|(photo by Chet Wehe)
|(photo by Chet Wehe)
By Ric Reynolds
July 29, 2013 - Honda Aircraft let it be known last week it planned to bring an FAA-conforming HondaJet to Oshkosh opening day.
But it went one better - it brought two.
Honda Aircraft Company President and CEO Michimasa Fujino took to the podium with EAA Chairman Jack Pelton in front of a red jet - the company's third FAA-conforming airframe - and a blue one, the fifth of six aircraft in Honda Aircraft's certification program.
Oshkosh served as the launching pad for Honda Aviation, he said. "This show has a very special meaning for me, because I introduced the concept for HondaJet to the world for the first time at this air show," Fujino said to the assembled Oshkosh crowd.
"I remember standing here with my HondaJet surrounded by enthusiastic aviation fans.

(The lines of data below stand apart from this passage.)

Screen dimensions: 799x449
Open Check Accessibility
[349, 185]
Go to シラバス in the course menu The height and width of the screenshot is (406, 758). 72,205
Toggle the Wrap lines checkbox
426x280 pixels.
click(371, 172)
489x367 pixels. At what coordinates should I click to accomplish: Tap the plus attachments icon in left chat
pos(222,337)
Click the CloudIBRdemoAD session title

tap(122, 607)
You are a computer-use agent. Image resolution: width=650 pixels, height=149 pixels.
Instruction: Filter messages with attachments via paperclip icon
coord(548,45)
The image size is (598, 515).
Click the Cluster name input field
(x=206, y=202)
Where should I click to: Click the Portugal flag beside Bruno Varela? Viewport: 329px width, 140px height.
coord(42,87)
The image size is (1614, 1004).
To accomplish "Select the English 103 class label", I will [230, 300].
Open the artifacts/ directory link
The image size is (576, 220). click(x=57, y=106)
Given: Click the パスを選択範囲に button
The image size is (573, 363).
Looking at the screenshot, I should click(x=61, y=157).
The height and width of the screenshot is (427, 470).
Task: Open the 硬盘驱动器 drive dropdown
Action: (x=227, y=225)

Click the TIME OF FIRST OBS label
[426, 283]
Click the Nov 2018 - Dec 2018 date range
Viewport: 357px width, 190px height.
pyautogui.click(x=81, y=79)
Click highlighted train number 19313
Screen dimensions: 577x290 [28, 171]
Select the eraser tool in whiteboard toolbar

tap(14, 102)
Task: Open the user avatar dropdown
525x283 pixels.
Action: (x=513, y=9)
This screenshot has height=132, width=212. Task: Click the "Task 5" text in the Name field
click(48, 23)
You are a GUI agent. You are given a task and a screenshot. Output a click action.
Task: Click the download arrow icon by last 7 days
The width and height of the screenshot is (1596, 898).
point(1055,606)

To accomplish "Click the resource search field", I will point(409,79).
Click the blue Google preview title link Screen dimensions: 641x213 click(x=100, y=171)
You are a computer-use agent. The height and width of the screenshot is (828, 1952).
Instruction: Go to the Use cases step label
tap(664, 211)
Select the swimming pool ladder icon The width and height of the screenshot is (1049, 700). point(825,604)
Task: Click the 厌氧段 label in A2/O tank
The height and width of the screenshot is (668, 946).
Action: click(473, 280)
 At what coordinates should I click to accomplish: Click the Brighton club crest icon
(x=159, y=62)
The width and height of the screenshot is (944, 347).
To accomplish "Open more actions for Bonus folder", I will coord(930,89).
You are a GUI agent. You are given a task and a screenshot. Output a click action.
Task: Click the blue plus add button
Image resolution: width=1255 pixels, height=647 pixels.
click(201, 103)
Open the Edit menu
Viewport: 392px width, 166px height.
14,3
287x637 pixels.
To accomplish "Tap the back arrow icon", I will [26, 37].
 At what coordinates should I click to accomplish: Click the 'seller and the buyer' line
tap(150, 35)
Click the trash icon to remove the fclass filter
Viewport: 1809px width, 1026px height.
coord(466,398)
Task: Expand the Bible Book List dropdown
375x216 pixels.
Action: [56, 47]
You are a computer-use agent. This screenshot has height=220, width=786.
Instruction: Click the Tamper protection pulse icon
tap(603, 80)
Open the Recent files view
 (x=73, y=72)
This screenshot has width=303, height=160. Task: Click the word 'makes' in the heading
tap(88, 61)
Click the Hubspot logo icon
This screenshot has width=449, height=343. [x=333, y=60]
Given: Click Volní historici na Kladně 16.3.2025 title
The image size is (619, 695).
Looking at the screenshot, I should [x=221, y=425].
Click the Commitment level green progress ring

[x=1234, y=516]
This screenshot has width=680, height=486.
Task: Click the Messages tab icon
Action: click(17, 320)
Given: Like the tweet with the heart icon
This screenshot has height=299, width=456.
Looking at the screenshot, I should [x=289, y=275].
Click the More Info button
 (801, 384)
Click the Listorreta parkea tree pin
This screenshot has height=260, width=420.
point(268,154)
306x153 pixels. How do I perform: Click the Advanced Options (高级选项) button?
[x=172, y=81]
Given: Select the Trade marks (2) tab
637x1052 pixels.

The response was truly overwhelming for me.
"Today I am very pleased that AirVenture has once again provided a setting for another milestone for in HondaJet's history."
Over the past three years Honda Aircraft has developed and produced six conforming airframes. Four are used for flight testing and two for ground structural testing.
The test fleet maintains a very active flight schedule, and continues to achieve milestones for FAA certification flight testing.
The red HondaJet made its first flight in November 2011; it serves mainly to flight test mechanical systems - brakes, flight controls, etc. The aircraft was also used for hot weather testing in Yuma, Arizona, after first visiting NASA's Wallops Flight Facility in Virginia to examine the effects of water spray
The blue jet, which flew for the first time on May 16 this year, is the final configuration of a customer aircraft with production interior, Fujino said, anchoring home stretch in the company's certification flight testing. The blue jet will also undertake the FAA function and reliability testing, usually the last step of the process.
"I first sketched the HondaJet on the back of a calendar and Honda engineers took that sketch from the drawing board to the sky," Fujino explained.
"We come to OSH every year because we have a deep passion for aviation.
"I see the same passion and aviation spirit in AirVenture. The support of the aviation community has been tremendous encouragement to me and our associates who work on the HondaJet program."
Pelton said that Honda has "really defined and recognized what EAA is all about, that is innovation, pioneering aviation, and that passion that runs deep through all of us.
"You're what EAA is all about."
By the numbers
The HondaJet specs include a maximum cruise speed of 420 knots true airspeed and a service ceiling of 43,000 feet. After taking off in less than 4,000 feet, it has a 3,990 fpm climb rate and can land in less than 3,000 feet.
Power for this performance comes from two GE Honda/HF120 engines, each generating 2,050 pounds of thrust.